Showing posts with label mr unpronounceable. Show all posts
Showing posts with label mr unpronounceable. Show all posts

Sunday, June 22, 2014

Tim Molloy Interview Part One

My first encounter with Tim Molloy was at an Auckland Armageddon convention in the early 00's. In those days artist's alley was bundled into the foyer of the Aotea Centre and tables were free (!).  I was tabling next to Tim and friends and I recall them throwing things around the room and generally terrorising other cartoonists in the vicinity. The second day I saw one of the guests from Babylon 5 come over and hang with Tim and his pals. He'd been out with them the night before. Wow! I thought, these crazy comics guys hang out with tv stars!

On the last day I traded Tim my minicomic for an early Mr Unpronounceable comic which had the same disturbing surrealism of his recent work in a still developing roughly hewn art style. There's a period of New Zealand cartoonists from the
self-publishing boom of the '90's and early '00's that have kept their hand in the comics game,  of which I'd regard Tim and I'm glad to see his work reaching a wider audience in the last couple years through Melbourne publisher Milk Shadow Books.

What were the first comics you read? What were the comics that inspired you to make your own?
It would have been Tintin,  Asterix that kinda thing. Disney comics.. . Got into superhero stuff later,  then 2000ad Etc... Calvin and Hobbes... I was making comics very young. These probably had a hand in that...  I got into Milk and Cheese later . I started doing a mash up/ rip off of them and Calvin and Hobbes called Nasty Neville and Mr Weasel. When I discovered local stuff,  local creators I've Andy Conlan,  Wade Shotter,  Corn Stone,  knuckles,  you know,  James James... I dived right in with Poot,  Ninja Sheep,  Drunken Otter...
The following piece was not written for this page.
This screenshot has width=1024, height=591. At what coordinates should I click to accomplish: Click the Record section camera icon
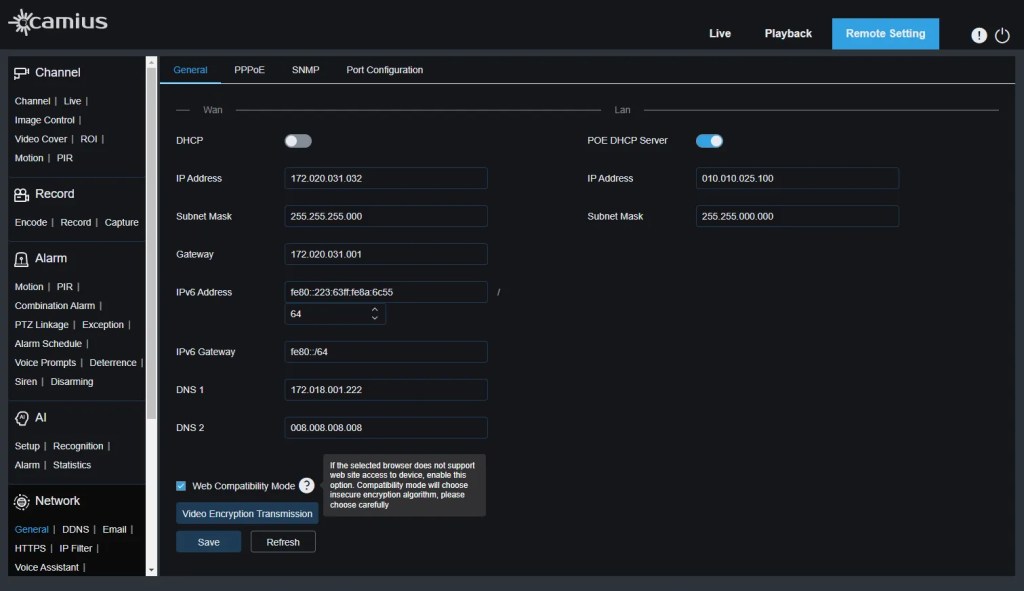[21, 194]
What are some of the influences from outside of the world of comics?
I draw inspiration from all quarters. I've actually spent a lot more time imbibing novels, audiobooks, cinema and fine art than I have spent reading comics... Earliest memory of art would be pulling a Dali book down off the shelf and having my 5 year old mind blown. I have a very active dream life also. I've always had a sense of 'the other' and explores that realm as best I can through experiments in lucid dreaming, readings into the Occult and in the past, psychedelics. Life itself is an inspiration... a turn of phrase, the way light might be streaming in through a strange window, a half glimpsed person down an evening alley... It's all good!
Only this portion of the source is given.